Un amico, dalla buona cultura, un giorno mi ha fatto vedere un catalogo di
espressionisti. Al fondo c'erano i ritratti degli autori, e lui mi ha chiesto "cosa
trovi di comune in tutte queste facce?" Era evidente, avevano tutti dei menti molto
pronunciati. E allora? gli chiedo, che attinenza ci può essere con la produzione
artistica? Alcuna finché non accostiamo dei dati scientifici curiosi del tipo che "il
mento cresce" ai salmoni quando vanno in calore, così come ai ciclisti quando
esagerano con gli steroidi. Conclusione? Possiamo dedurre che questo gruppo di pittori
si fosse radunato sulla condivisione di una "esasperata cazzoneria". Mi diceva, "guarda
i loro colori, sempre violenti e con la predominanza del rosso, guarda la loro
ricercata mancanza di armonia, è la dialettica marte-venere: tutto ciò che è dinamico
penetrante veloce violento, dialettico a ciò che è morbido e armonioso".

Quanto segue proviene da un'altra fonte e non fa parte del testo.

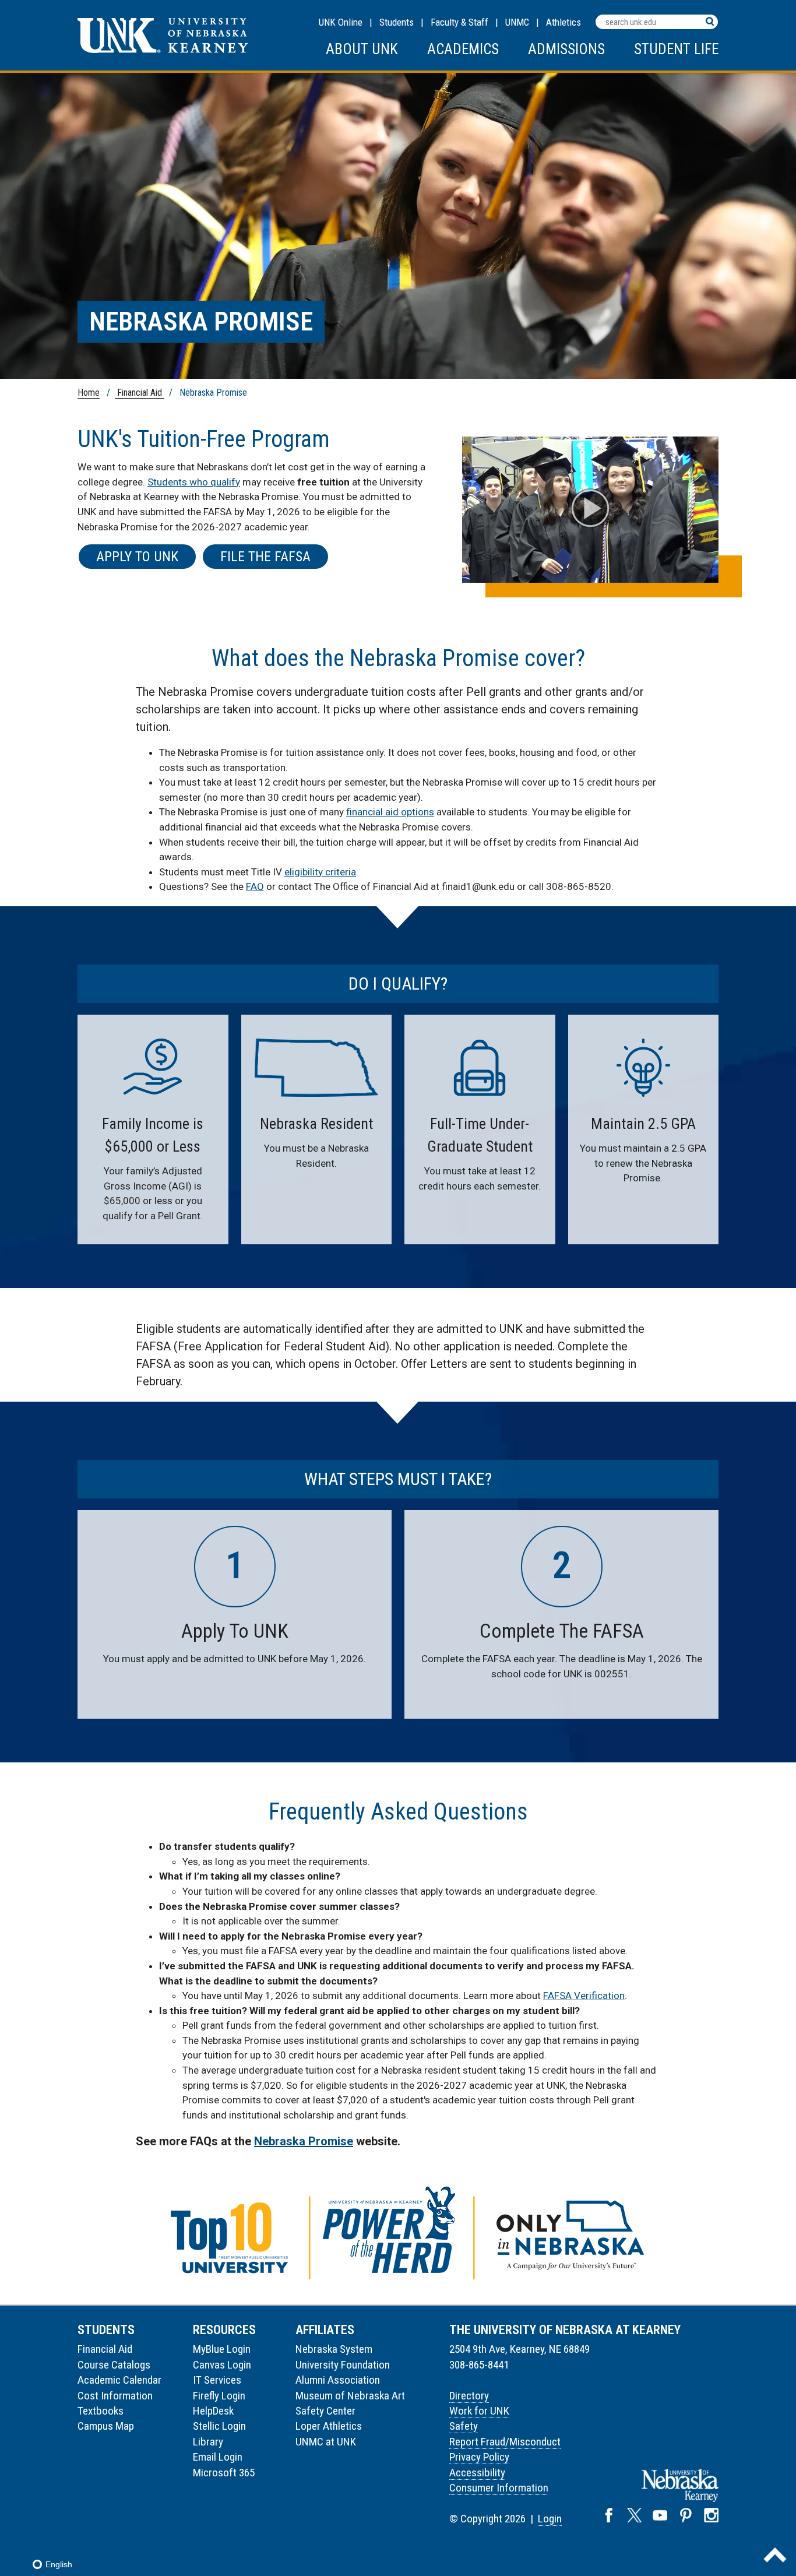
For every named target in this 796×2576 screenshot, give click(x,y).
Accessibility (477, 2472)
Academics (463, 49)
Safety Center (325, 2410)
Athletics (563, 22)
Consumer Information (498, 2487)
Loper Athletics (328, 2426)
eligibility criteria (320, 872)
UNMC (517, 22)
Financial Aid (139, 392)
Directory (469, 2395)
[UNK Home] (163, 50)
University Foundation (342, 2364)
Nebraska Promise (303, 2141)
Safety (463, 2426)
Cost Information (115, 2395)
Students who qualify (193, 482)
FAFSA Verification (584, 1995)
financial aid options (390, 812)
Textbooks (101, 2410)
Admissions (566, 49)
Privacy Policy (479, 2457)
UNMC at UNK (325, 2441)
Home (89, 392)
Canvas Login (222, 2364)
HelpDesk (213, 2410)
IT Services (217, 2380)
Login (550, 2518)
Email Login (217, 2457)
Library (208, 2441)
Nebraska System (333, 2349)
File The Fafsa (265, 556)
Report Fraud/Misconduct (505, 2441)
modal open (590, 508)
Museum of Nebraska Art (350, 2395)
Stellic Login (219, 2426)
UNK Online (340, 22)
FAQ (255, 886)
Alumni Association (337, 2380)
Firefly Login (219, 2395)
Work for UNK (479, 2410)
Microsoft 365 (224, 2472)
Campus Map (106, 2426)
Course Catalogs (114, 2364)
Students (396, 22)
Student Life (676, 49)
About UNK (362, 49)
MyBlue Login (222, 2349)
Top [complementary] (774, 2554)
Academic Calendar (119, 2380)
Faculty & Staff (459, 22)
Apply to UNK (137, 556)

Quindi basta con le fiabe, l'arte una funzione ce l'ha... ma è quella di una
stimolazione nervosa, sia in chi la produce che in chi ne fruisce.
In tempi ancestrali possiamo immaginare che dei bravi padri di famiglia, in logica
apprensione per i loro figli di fronte alla pericolosa esperienza di una prima caccia
grossa, e ben consapevoli del meccanismo fisiologico dell'empatia, preferissero
avvicinare per gradi la prole all'impatto psichico del confronto con bestie pesanti
qualche quintale!


In questo periodo sto vivendo qualcosa di simile con una cavallina, pur simpatica e
dolce, ma tutta da domare! Vorrei averla io una caverna come Léscaux, che mi abituasse
ad averci a che fare con quei tre o quattro quintali che, vi assicuro, possono
diventare all'improvviso molto "disordinati".
In tempi ancestrali questo poteva essere il senso neurologico della manifestazione
artistica: addestramento all'empatia con l'altro (la bestia grossa) e col proprio corpo
(la reazione viscerale che comporta); e non la guerra, perché allora la guerra la
facevi per mangiare, col bisonte e non contro l'altro.
E' oggi che l'arte è guerra. Nel tempo della civiltà l'arte si configura come esercizio
ed esasperazione guerresca, ed è così perché qui stiamo all'interno di una dimensione
individualistica: uno che alza il tiro... e molti che vogliono farselo alzare!

Quindi l'arte non fa bene, di per sé. "Fà", questo sì, come qualsiasi droga. Dobbiamo
solo scegliere se ci interessa coltivare l'estetica ed in quale verso, che posto
riconoscerle in un nuovo stile di vita.
Una proposta: facciamoci belli... stando in salute!